Provides an overview of basic functionality of g_functions in 1010data.

Group functions, or g_functions as they are known in 1010data, are a way to perform various kinds of operations, including data summaries and aggregations, across an entire column or columns in a table. Often, especially with basic g_functions, the operation will do something to one kind of data while grouping by another kind. For instance, you can use a g_function to calculate total sales by store or average temperature by city. In both these instances the data that comes after the word by is a group.
Note: All group functions work in the vector context only.

Basic parameters

While many g_functions are available in 1010data, most share at least a few basic pieces of information they must receive before they can work:
  • G - The name of one or more columns that will be used for grouping (e.g., store or city).
  • S - The name of a single column whose values tell the function to either include or omit a row in the table (i.e., 1 for include and 0 for omit). This is the selection column. See Creating a selection column for more information.
  • O - The order of the rows in the group.
  • X - The name of a column whose values will be operated on by the function (such as sales or temperature).

Basic function syntax

Group functions, or g_functions, expect each argument to be separated by a semicolon. Arguments must be provided in the order specified in the function documentation. As an example, the function g_sum(G;S;X) is called as follows (where store, storeflag, and sales are names of columns in a table):

g_sum(store;storeflag;sales)

The example above returns the sum of sales for each store where the storeflag column contains a 1.

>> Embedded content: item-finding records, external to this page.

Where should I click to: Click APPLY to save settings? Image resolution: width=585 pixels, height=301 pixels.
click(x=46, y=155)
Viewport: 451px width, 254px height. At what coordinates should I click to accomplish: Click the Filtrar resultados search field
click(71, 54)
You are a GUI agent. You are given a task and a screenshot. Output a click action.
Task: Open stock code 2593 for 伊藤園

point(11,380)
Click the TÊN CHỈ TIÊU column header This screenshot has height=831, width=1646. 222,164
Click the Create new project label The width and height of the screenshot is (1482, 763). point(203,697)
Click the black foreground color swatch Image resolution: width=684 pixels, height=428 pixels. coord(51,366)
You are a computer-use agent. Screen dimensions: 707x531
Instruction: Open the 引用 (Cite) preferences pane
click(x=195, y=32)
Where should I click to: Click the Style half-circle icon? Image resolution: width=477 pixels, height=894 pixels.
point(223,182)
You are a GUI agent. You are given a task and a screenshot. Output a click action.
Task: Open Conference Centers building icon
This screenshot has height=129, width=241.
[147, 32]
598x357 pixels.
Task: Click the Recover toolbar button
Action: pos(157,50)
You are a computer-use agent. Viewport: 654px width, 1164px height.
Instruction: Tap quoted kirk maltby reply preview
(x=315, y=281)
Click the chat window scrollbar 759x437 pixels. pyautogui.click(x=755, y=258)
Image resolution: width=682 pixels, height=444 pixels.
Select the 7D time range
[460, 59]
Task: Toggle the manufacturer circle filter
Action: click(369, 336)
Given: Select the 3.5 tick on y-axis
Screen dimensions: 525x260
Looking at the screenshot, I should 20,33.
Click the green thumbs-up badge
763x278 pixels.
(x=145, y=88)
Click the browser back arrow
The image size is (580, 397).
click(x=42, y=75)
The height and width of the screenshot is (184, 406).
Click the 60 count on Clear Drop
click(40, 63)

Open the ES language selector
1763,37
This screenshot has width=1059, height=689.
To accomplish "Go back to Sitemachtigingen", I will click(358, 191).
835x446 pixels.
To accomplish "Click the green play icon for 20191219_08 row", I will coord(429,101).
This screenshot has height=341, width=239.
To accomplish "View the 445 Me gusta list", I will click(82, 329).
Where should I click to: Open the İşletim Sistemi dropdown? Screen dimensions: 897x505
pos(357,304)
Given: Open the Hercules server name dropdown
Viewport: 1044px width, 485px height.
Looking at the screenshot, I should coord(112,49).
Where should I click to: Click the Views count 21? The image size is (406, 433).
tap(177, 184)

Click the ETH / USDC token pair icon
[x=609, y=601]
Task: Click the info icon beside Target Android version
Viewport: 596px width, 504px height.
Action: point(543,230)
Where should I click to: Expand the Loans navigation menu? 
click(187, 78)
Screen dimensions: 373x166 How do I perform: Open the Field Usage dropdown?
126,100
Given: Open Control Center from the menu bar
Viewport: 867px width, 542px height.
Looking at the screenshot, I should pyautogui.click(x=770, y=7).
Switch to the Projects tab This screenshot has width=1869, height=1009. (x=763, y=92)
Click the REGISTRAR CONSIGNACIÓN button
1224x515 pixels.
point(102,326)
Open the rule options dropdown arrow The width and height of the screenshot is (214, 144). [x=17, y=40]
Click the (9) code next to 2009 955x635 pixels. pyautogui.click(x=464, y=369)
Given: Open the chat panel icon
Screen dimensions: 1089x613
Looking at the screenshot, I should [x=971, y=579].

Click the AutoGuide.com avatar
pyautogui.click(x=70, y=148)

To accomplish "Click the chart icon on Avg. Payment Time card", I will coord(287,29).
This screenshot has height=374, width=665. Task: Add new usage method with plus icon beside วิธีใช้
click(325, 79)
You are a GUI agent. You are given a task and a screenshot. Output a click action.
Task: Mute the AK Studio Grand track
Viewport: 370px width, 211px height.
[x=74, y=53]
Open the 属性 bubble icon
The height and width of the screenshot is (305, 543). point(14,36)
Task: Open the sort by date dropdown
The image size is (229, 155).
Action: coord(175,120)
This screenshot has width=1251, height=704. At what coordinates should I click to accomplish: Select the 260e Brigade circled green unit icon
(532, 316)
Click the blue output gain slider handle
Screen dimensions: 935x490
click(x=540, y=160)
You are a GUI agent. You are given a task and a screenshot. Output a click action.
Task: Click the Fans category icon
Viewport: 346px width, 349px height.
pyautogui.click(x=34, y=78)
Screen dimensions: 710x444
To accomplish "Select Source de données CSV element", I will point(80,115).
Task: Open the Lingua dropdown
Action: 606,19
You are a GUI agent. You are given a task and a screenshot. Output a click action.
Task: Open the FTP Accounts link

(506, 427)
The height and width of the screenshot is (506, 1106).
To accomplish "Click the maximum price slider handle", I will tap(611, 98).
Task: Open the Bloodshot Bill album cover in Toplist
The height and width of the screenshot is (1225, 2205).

Not all g_function parameters must be specified, depending on the function. However, when omitting a parameter, you must still include the requisite semicolon to preserve the order of arguments passed to the function. For example, if we choose to omit the S parameter, we would call the function as shown below:

g_sum(store;;sales)

The above example returns total sales for every store in the table, as no selection column is provided.

For specific information on required and optional parameters, see the topic for the specific g_function in the Function Reference.